GNU's healthy now, and will soon be moreso
Posted Sep 27, 2013 20:41 UTC (Fri) by
khim (subscriber, #9252)
In reply to:
GNU's healthy now, and will soon be moreso by coriordan
Parent article:
30 years of GNU
I also checked to see to see what happened afterwards.
Hmm… really? Have you checked the GNU ftp site?
The article was about Nikos taking GnuTLS out of GNU, but all the GNU releases since the article have all been made by... Nikos.
You mean non-GNU releases on non-GNU sites?
Last GNU versions are 3.0.26/3.1.5. All versions after that (3.0.32/3.1.14/3.2.4 currently) are released not as part of GNU project and they are not released via usual GNU channels. Sure, they were made by Nikos. And FSF was even provided redirects from old addresses @ http://www.gnu.org/software/gnutls/ to new addresses @ http://www.gnutls.org/. That's cool: this means that they kept enough common sense to understand that even if legally they can try to keep GnuTLS as GNU “zombie project” it'll just make them a laughing stock.

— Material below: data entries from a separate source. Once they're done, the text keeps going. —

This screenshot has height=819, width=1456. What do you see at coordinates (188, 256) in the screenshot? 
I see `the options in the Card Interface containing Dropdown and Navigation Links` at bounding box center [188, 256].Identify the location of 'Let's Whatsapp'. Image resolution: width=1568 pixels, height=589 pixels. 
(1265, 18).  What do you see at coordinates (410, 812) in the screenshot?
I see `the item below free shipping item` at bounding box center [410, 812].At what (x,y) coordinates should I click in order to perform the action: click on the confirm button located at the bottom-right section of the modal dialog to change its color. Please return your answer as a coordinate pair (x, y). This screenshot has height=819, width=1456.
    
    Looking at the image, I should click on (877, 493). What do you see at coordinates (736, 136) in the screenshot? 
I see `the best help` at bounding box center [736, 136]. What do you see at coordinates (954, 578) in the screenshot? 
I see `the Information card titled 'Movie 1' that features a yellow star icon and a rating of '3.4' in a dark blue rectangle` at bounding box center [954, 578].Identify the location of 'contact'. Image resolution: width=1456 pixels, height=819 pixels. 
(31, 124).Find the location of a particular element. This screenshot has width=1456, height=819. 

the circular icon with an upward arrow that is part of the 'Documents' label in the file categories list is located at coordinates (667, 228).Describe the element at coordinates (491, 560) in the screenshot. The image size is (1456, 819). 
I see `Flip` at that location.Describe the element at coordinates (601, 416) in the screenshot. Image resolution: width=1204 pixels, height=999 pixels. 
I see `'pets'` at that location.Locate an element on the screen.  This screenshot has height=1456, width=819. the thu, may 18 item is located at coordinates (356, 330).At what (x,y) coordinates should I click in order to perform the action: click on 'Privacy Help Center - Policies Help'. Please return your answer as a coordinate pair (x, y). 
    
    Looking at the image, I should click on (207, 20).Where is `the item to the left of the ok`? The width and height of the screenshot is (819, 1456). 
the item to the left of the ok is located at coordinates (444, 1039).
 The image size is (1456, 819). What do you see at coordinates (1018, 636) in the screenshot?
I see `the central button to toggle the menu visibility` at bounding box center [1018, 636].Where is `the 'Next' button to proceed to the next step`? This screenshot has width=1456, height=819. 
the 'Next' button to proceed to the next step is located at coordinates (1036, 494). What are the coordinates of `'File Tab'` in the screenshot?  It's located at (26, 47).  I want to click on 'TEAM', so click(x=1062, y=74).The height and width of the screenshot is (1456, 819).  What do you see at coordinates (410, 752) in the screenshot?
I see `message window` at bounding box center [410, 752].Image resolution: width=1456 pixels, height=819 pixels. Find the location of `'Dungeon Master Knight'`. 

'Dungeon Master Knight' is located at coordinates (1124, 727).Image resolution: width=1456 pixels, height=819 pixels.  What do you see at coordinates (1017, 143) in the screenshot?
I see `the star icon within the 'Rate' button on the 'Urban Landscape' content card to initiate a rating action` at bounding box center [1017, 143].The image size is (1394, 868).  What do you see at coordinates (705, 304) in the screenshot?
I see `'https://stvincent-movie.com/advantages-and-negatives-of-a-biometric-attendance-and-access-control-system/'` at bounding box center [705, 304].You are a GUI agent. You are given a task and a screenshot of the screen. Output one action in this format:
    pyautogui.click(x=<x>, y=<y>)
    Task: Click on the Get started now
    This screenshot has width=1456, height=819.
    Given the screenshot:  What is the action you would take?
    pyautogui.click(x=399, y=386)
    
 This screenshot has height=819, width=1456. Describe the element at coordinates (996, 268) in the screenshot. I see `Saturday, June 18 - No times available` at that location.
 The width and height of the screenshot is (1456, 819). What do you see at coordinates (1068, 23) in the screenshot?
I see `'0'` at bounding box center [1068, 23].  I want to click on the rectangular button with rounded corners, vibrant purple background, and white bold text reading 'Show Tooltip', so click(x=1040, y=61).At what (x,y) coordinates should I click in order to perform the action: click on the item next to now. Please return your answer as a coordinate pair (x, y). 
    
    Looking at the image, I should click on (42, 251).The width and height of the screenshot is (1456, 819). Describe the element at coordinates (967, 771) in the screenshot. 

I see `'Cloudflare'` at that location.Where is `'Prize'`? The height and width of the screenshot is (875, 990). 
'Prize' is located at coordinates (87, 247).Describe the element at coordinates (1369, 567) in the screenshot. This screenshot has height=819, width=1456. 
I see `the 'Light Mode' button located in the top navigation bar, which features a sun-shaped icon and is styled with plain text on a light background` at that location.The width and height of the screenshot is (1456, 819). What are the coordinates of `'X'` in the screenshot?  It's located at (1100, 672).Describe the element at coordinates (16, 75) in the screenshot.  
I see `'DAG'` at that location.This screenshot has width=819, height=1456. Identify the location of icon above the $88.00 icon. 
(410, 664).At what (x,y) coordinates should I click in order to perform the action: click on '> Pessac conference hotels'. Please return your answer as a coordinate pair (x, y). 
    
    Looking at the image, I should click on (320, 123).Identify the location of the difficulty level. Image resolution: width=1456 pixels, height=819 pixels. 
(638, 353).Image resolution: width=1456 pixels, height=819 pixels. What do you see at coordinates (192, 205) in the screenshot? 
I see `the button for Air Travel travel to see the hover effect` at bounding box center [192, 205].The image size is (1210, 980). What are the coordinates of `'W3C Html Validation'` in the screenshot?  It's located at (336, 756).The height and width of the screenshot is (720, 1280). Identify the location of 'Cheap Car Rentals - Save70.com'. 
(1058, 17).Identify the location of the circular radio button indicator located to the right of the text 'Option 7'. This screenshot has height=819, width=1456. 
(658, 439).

But the fact remains: GnuTLS have left the GNU project and it's not coming back.
GPLv3 means your software will be rejected by corporations that never wanted users to get the freedoms anyway.
Sure. Few corporations do.
If your goal is to do unpaid work for corporations, then GPLv3 is not for you. If your goal is for users to be free to use, modify, run and redistribute, then GPLv3+ is your best bet.
Well, that's one way of saying it. Another way is to say that if you do care about users then GPLv3 is not for you. If you do care only about software freedom (and it does not matter for you if users will ever see or care about your software) then yes, GPLv3 is your best bet.
As I've said before: GPLv3 separated people who think about software as means of doing something and people who think about software (and software's freedom) as goal. And most people care more about people then they care about unfeeling bytes.